With the climate toward racing a bit more open in 2021, cross country will offer more consistent opportunities and potentially bigger races down the line. Sherry has his sights on the same kinds of successes he achieved this past year.
But he won't be alone in his quest, either.
The Class of 2022 presents one of the strongest distance classes in recent memory, with elite talent like Newbury Park's Colin Sahlman, University's Larry Josh Edwards, Nease's Rheinhardt Harrison, Archbishop Wood's Gary Martin, Manchester's Aidan Puffer and Catawba Ridge's Sam Rich.
"I think the biggest goal is to win Foot Locker," said Sherry, who was 14th in 2019 as a sophomore. "It's every top guys goal. It won't be easy. There's incredible competition. This is one of the strongest classes in awhile. I'm shooting for the top.
"I want to be the best Gavin that there can possibly be in cross country."
This fall, one of his clearest goals is breaking the Wickham Park 5K record of 14:58.00. It was last set by Darien graduate Alex Ostberg in 2014 at the CIAC State Open Championships.
"I would absolutely love to top that record," he said.

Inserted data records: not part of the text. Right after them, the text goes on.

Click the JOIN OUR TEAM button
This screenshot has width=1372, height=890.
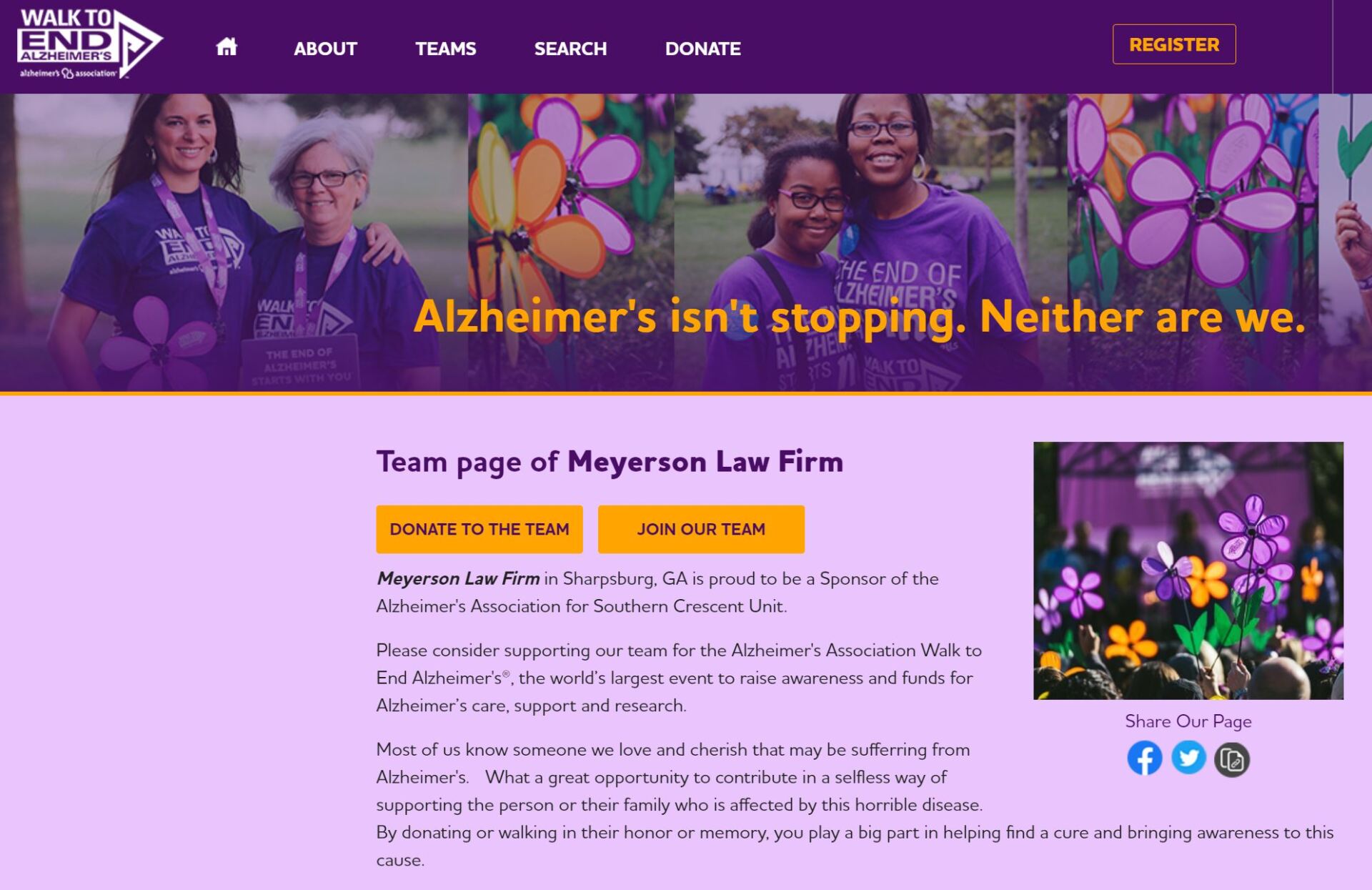[x=701, y=529]
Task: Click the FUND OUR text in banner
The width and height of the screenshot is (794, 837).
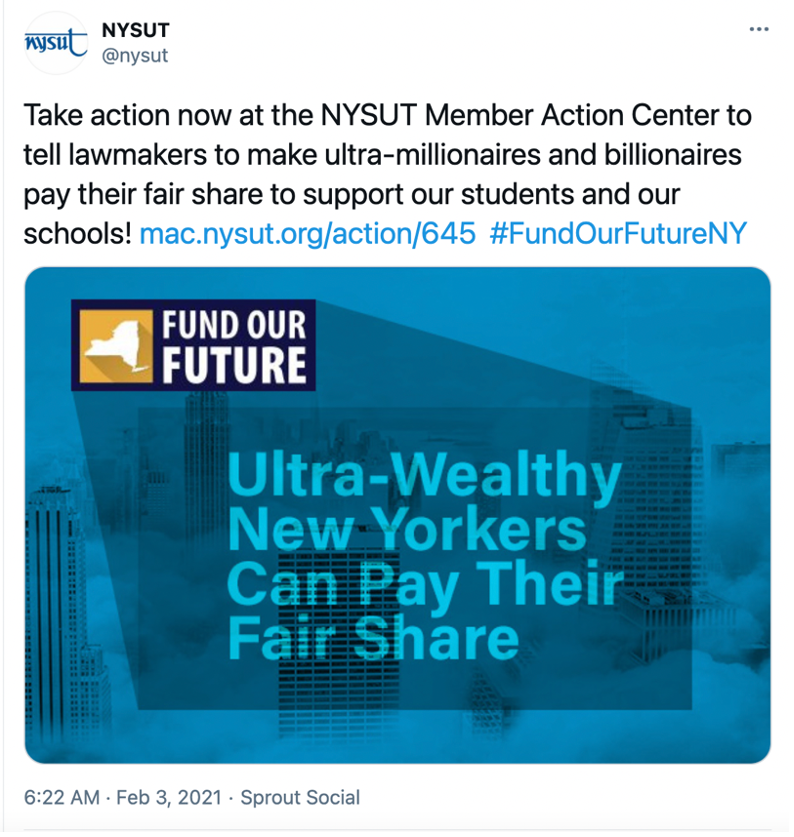Action: 234,325
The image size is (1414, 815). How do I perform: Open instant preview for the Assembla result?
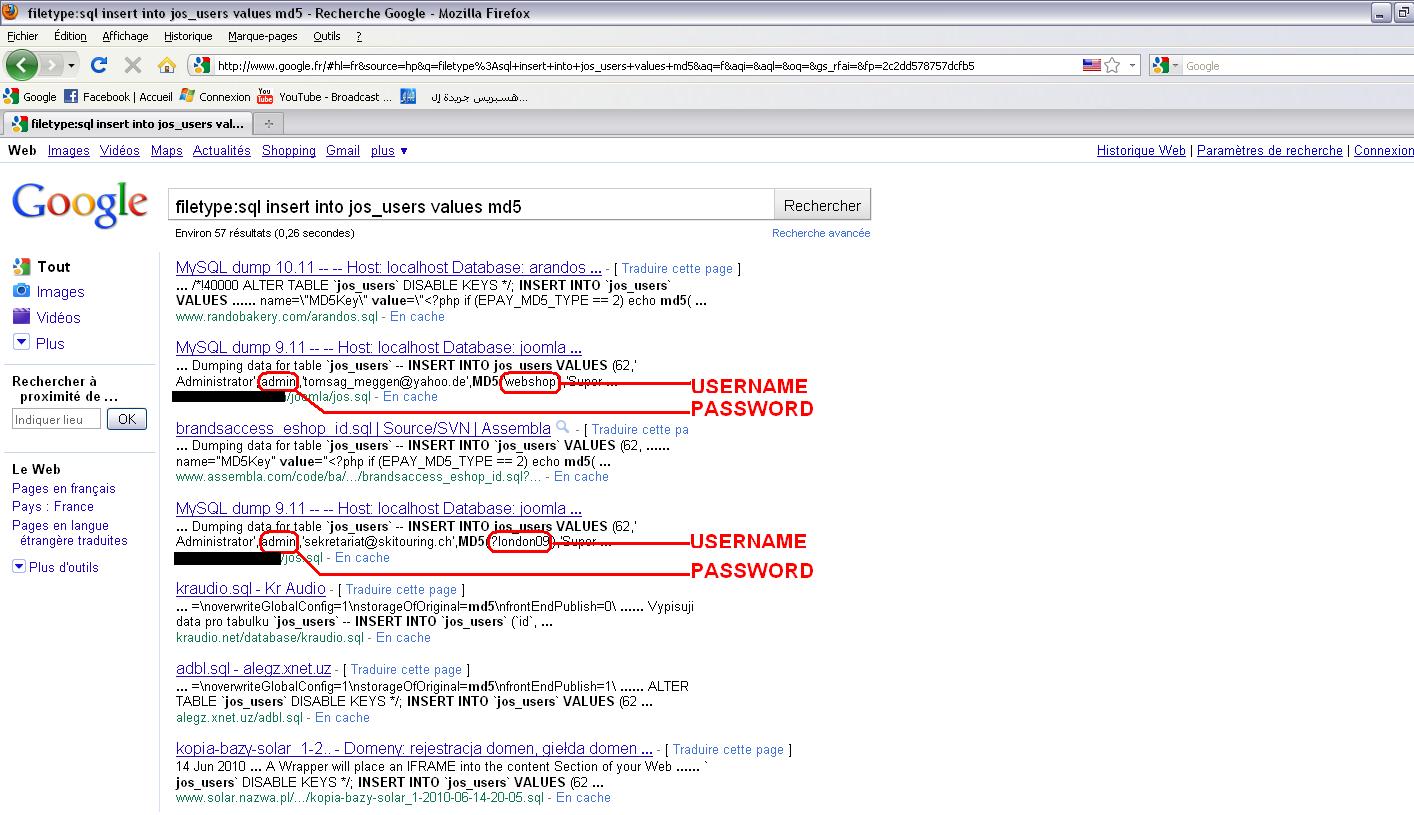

Of course, a different Gavin might be needed for that moment.
Experience, data and months of training will likely carry him differently in those pressurized final seconds. A different Gavin will finish that race, as opposed to the one who may have needed more of an edge the first time.
When he gets to those limits again, we might just see a completely different Gavin.
At the same time, he will welcome the challenge, too. Wickham Park has a legendary mid-race hill that begs for mercy.
"You have to crest that," Gavin says, "and you don't get the downhill for awhile. It's brutal. But that's where I like to throw in the biggest surge. It's fun. It's my favorite cross country course by far."